Schedel, Hartmann. Liber Chronicarum. Chronique de Nuremberg.
A la fin : “Consummatu autem duodecima mensis Iulii. Anno Salutis n’re. 1493. »
Nuremberg, 12 juillet 1493.
Grand in-folio gothique de 64 longues lignes à la page, de (20) ff. préliminaires, 300 ff. et (5) ff. insérés entre les ff. 266 et 267 (sans le feuillet blanc final).

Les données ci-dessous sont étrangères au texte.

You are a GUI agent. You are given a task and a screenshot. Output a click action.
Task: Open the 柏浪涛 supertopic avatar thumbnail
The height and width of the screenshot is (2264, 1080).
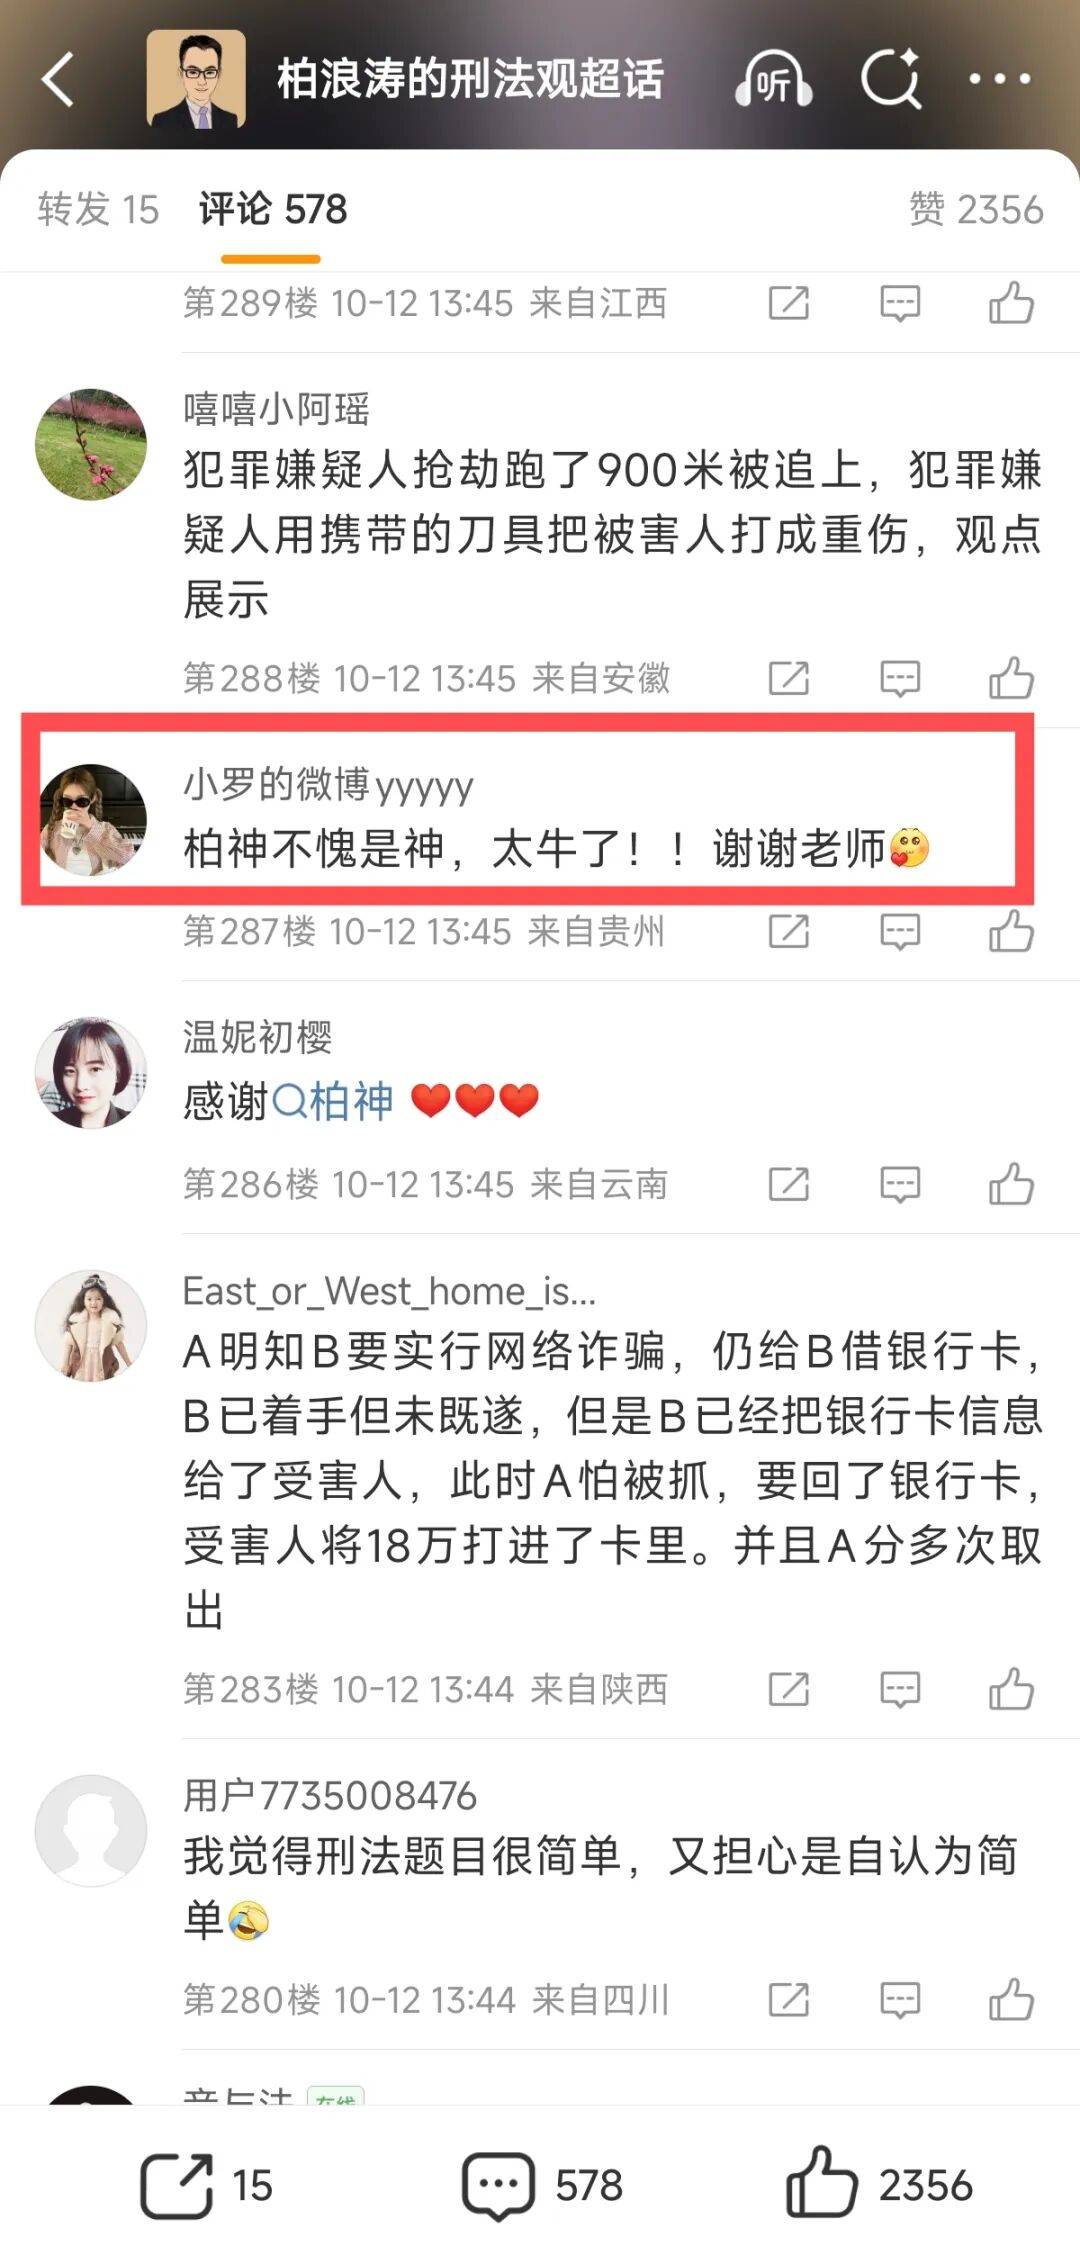pos(196,79)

Complet des 3 feuillets blancs CCLIX-CCLX et CCLXI ; la carte sur double-page à la fin du volume est renforcée dans la marge intérieure.
Relié en maroquin brun estampé à froid du XIXe siècle, dos à nerfs décoré à froid.
452 x 305 mm.
Edition originale de la Chronique de Nuremberg illustrée de 1809 gravures sur bois.
Fairfax Murray, II, 394 ; Hain 14508 ; Proctor 2084 ; B.M.C. II, 437; Muther 424; Schreiber 5203; Dogson, I, 228; Goff S 307; Leclerc, Bibliotheca Americana, 533.
Somme des connaissances historiques et géographiques des années 1490, la chronique de Nuremberg est une formidable mise en scène de l’Europe de la fin du Moyen-âge.
Outre un historique très complet des principaux pays et villes, cette chronique universelle abonde en détails savoureux ; invention de l’imprimerie, invention des échecs, découvertes des navigateurs portugais, mise en chantier de monuments importants.
“Ce magnifique volume, connu sous le nom de ‘Chronique de Nuremberg’, est une des plus belles publications du XVe siècle. Il est illustré à profusion : les bois qui le décorent sont au nombre de plus de 2250 sujets dont plusieurs de la grandeur des pages, gravés par Wolgemuth (le maître du célèbre A. Durer) et par W. Pleydenwurff. Les noms de ces deux artistes sont indiqués dans la souscription qui se lit au verso du f. CCC.
Nous plaçons ce livre dans notre ‘bibliotheca americana’, parce que on y trouve quelques renseignements sur les navigations portugaises du XVe siècle. Au verso du f. CCXC, il est dit, que le roi de Portugal Jean II, envoya en 1483, Diego Cam navigateur portugais et Martin Behaim de Nuremberg, célèbre cosmographe, avec plusieurs vaisseaux en Afrique, qu’ils vinrent sur les côtes de la mer du Sud et qu’après avoir traversé la ligne, ils aperçurent le Nouveau-Monde. Enfin, après une navigation de 26 mois, ils retournèrent en Portugal, et comme preuve de leurs découvertes, apportèrent du poivre et d’autres graines. [Ce fut dans ce voyage que Diego Cam découvrit le royaume de Bénin et celui de Congo]. » (Leclerc, Bibliotheca Americana, 533).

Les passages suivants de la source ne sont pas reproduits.